Does it license and even require the overturning of all received ideas and
policies? Is it an engine of revolution? Are academics inherently different
from other professionals? Or is academia just a job, and academic freedom
merely a tool for doing that job?
The main characteristic of academic freedom is the principle and practice of
extending open intellectual enquiry, through open, critical discourse and
credible research. In this regard, the construct of ‘academic freedom’ is an
important constitutive part of the wider construct of liberty and requires
political and social conditions conducive for it to be fully realized (Du Pisani,
2015).
There can also be a fallacy in this idealised approach, as in some cases,
universities may become so highly academic that they are useless for real
life.
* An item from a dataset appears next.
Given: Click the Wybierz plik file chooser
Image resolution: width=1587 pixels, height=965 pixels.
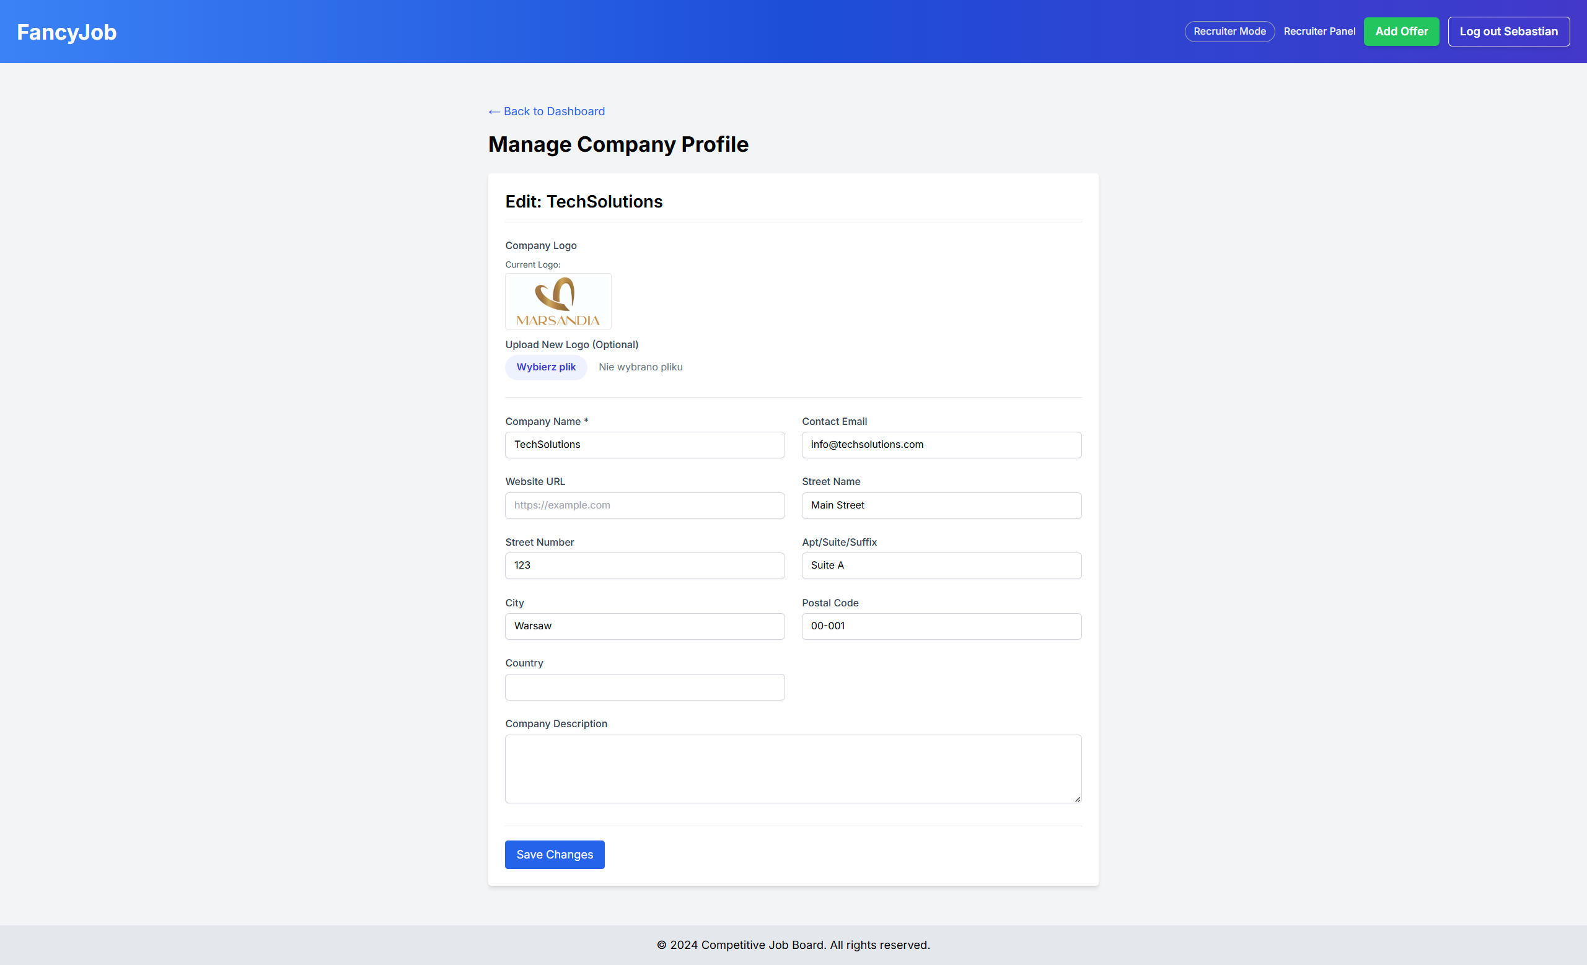Looking at the screenshot, I should pyautogui.click(x=546, y=367).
Some academics build elaborate structures and never live in them,
neither does anybody. In the end these structures just gather dust and
eventually collapse.
2. The vision of the university as a political instrument is based on the notion
of serving the interests of society as defined by the political system (Kerr,
1963). The legitimacy of the university is in its use-value, comparable to
other instruments, and focus is on authoritarian administration, societal
alignment, rigid rules and strong hierarchies. Fish (2014) locates a
fundamental tension between our professional duties (the regulatory
powers and protocols of the “guild”) and broad legal and political
responsibilities (civil rights and liberties). Fish unashamedly registers himself
in the category of “professional correctness”. At the other extreme is Denis
Rancourt, for whom “academic squatting” (which cost him his job at the
University of Ottawa) involves proposing a class in physics but then teaching
political activism instead. The core of the argument must surely rest on the
proper regulation between academic integrity and civil engagement.